In 1996, Dr. David Franklin, an employee of the drug company Parke-Davis, filed the lawsuit under federal whistleblower statutes alleging that the company was illegally promoting an epilepsy drug called Neurontin for so called “off-label” uses. Under federal law, once the FDA approves a drug, a doctor can prescribe it for anything. But the law specifically prohibits the drug company from promoting the drug for any unapproved uses. 

In 2004, the company, by then a division of Pfizer admitted guilt and agreed to pay $430 million in criminal and civil liability related to promoting the drug for off-label use. 

Spokespeople for Pfizer say that any wrong doing occurred before Pfizer acquired the company. But Pfizer fought hard to keep all the papers related to the suit under seal. A judge denied the request and they are now part of the Drug Industry Document Archive at the University of California, San Francisco. 

Steinman and his team summarized some of the key findings from the extensive collection in their paper. It is obvious why the company wanted to keep the documents from public view.

'Thought leaders'
What is most interesting is not the illegal actions they reveal, but the details of activities that are perfectly legal. And according to people familiar with the industry, the methods detailed in these company memos are routine.

One tactic identifies certain doctors as “thought leaders,” “key influencers” and “movers and shakers” — those whose opinions influence the prescribing pattern of other doctors. Those whose views converge with the company goals are then showered with honoraria, research and educational grants. In the Parke-Davis case 14 such big shots got between $10,250 and $158,250 between 1993 and 1997.

“Medical education drives this market,” wrote the author of one Parke-Davis business plan in the files. Many state licensing boards require physicians to attend sessions in what is called continuing medical education (CME) to keep current in their field. 

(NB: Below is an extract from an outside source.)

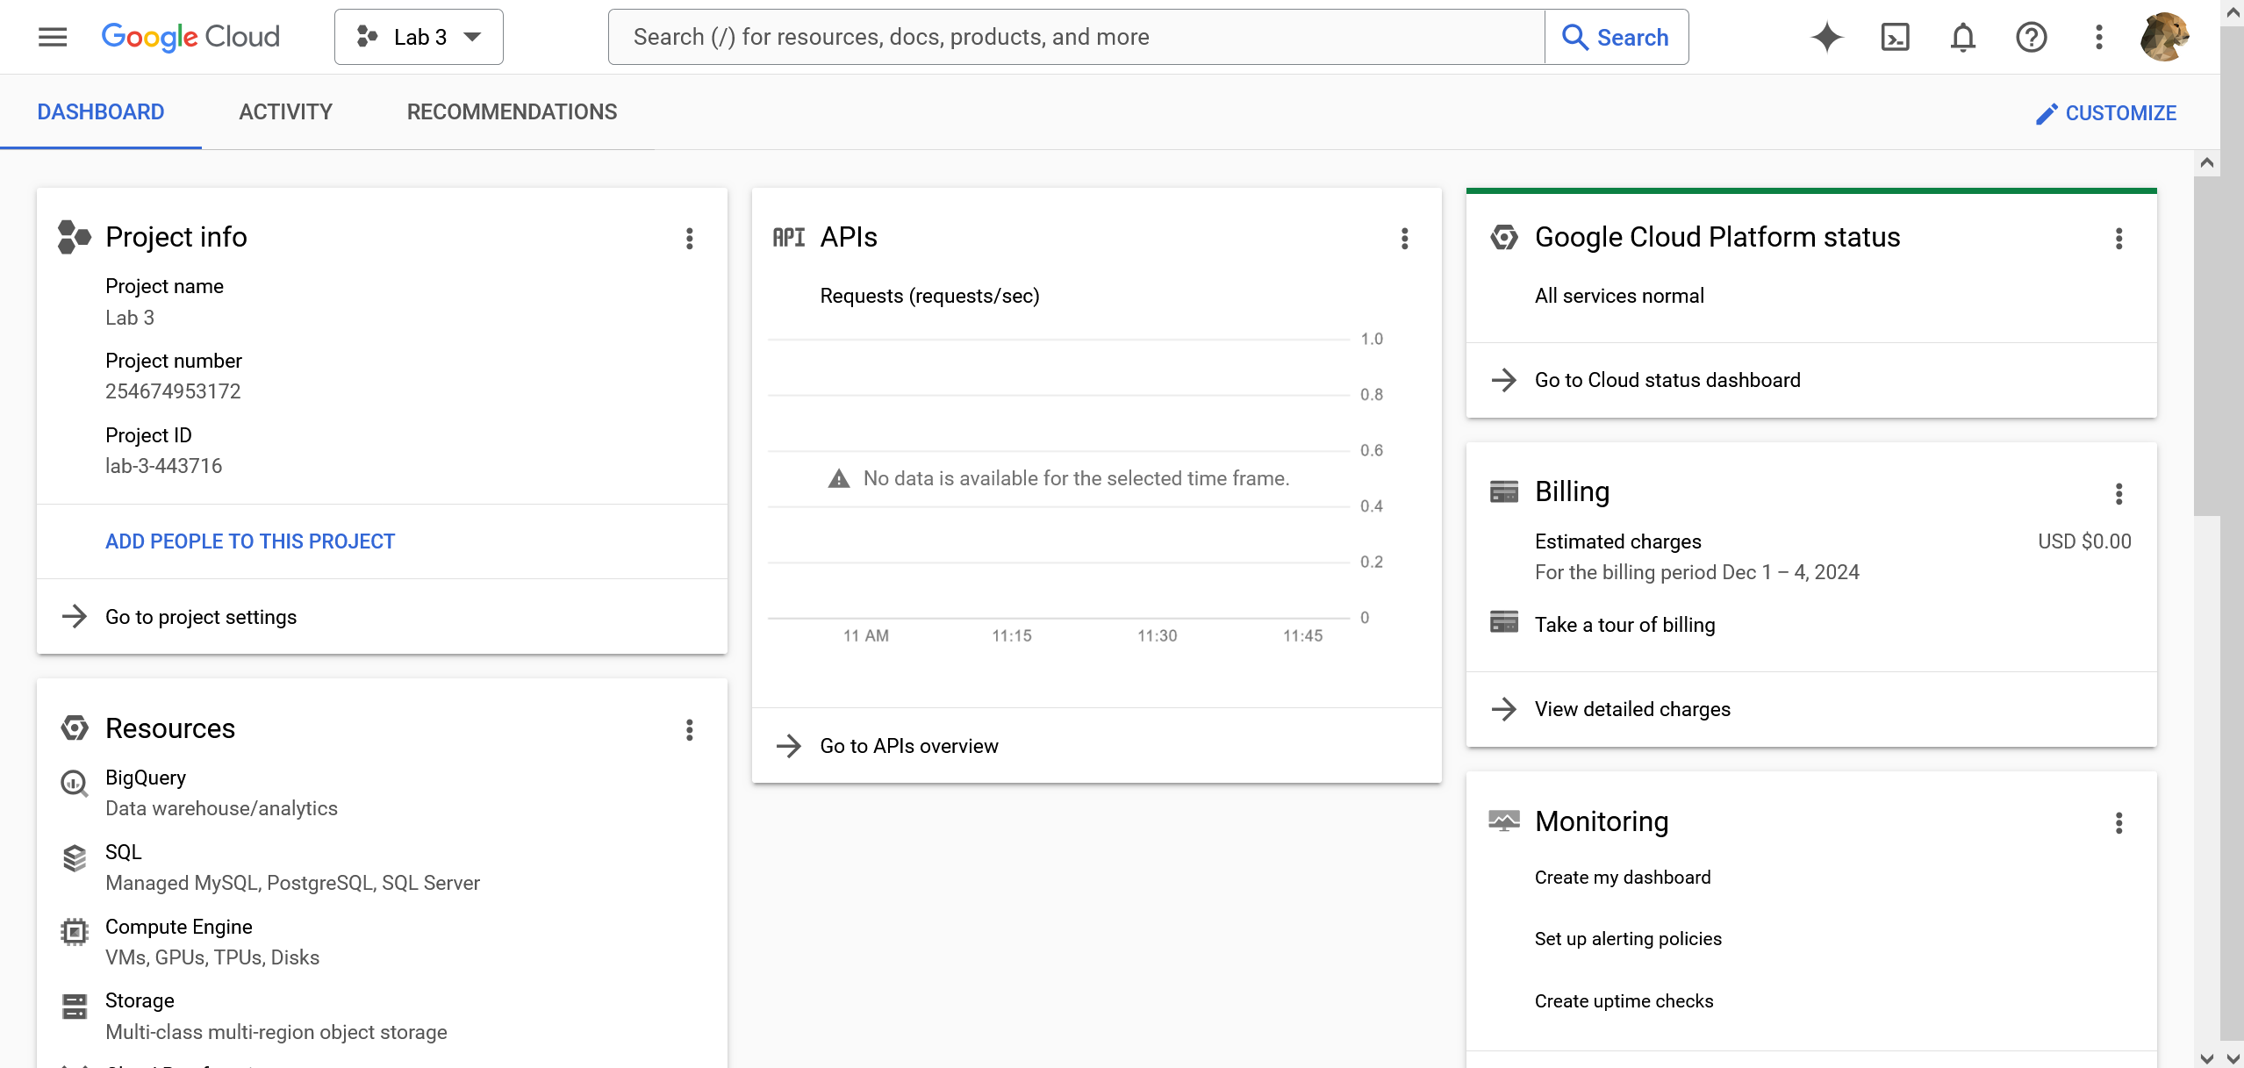2244x1068 pixels.
Task: Open the help question mark icon
Action: click(x=2031, y=37)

At one time, medical schools ran most CME courses. Now, an industry of medical education and communications committees (MECCs) run most of the courses. These companies with innocuous sounding names like Medical Education Systems set up courses, sometimes in conjunction with medical meetings, at other times often in fancy restaurants and resorts. The drug companies foot the bill, with the program usually noting it was financed by an “unrestricted educational grant” from the company. 

Not innocent bystanders
The records in this case reveal in precise detail how the company attended planning sessions for the meeting and were allowed to tailor the content to meet their commercial goals.

Using MECCs, Parke-Davis set up conference calls so that doctors could talk to one another about the drugs. The moderators of the calls, often thought leaders or their younger assistants, received $250 to $500 a call. Drug company reps were on the line, instructed to stay in a “listen only” mode, but monitoring to be sure the pitch met their expectations.

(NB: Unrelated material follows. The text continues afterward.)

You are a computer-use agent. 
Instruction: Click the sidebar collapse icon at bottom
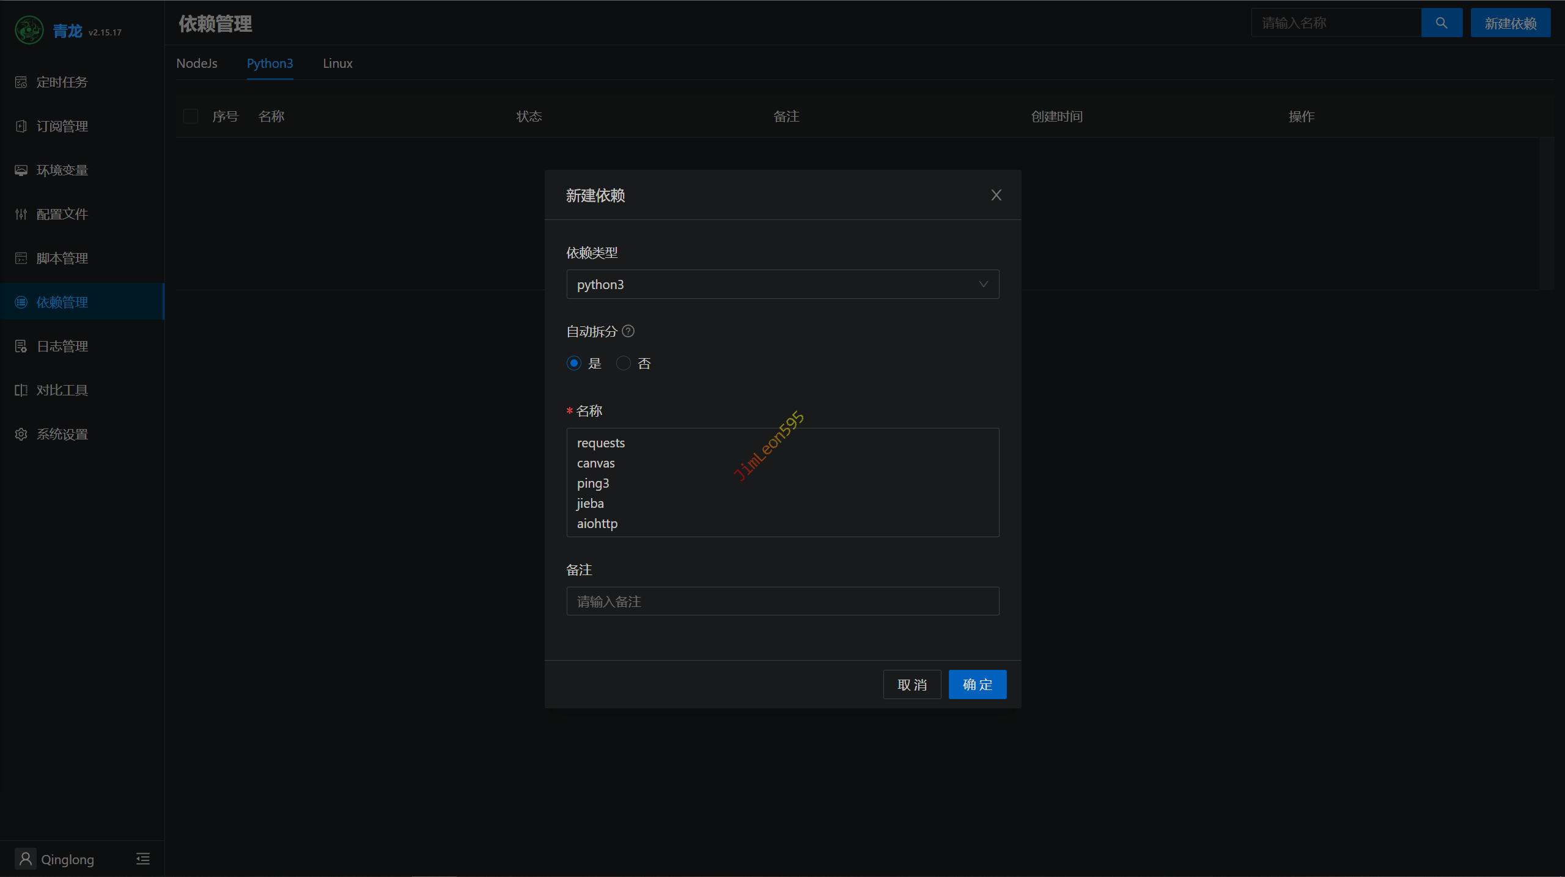[143, 859]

The papers also reveal a “publication strategy” where the drug company would sponsor small trials of the drug and get the results published only if they met the company’s expectations. If the “core marketing team” found that results did not conform to the company’s goals, "the results will not be published," the documents reveal.

Besides arranging for its own favorable studies, Parke-Davis also contracted with MECCS to develop articles, review papers and letters to the editors of medical journals putting its product in a favorable light.

The company paid the MECC $13,375 to $18,000 for each article, but the reader would not know the drug company or the MECC authored the article. The MECC paid $1,000 each to friendly doctors and pharmacists to sign their names to the articles — creating ghostwriters to make the material appear independent.

Clearly, many of the physicians in these schemes are not innocent bystanders. 

Whether it is ghost writing, making telephone calls to colleagues or leading a CME session, many of the doctors got paid well. Others received a free meal or transportation to a resort to listen to an “educational session.”

Physicians often claim they are not influenced by payments and perks from the pharmaceutical industry. But with the methods so thoroughly detailed in these papers, drug companies clearly believe they are getting their money's worth.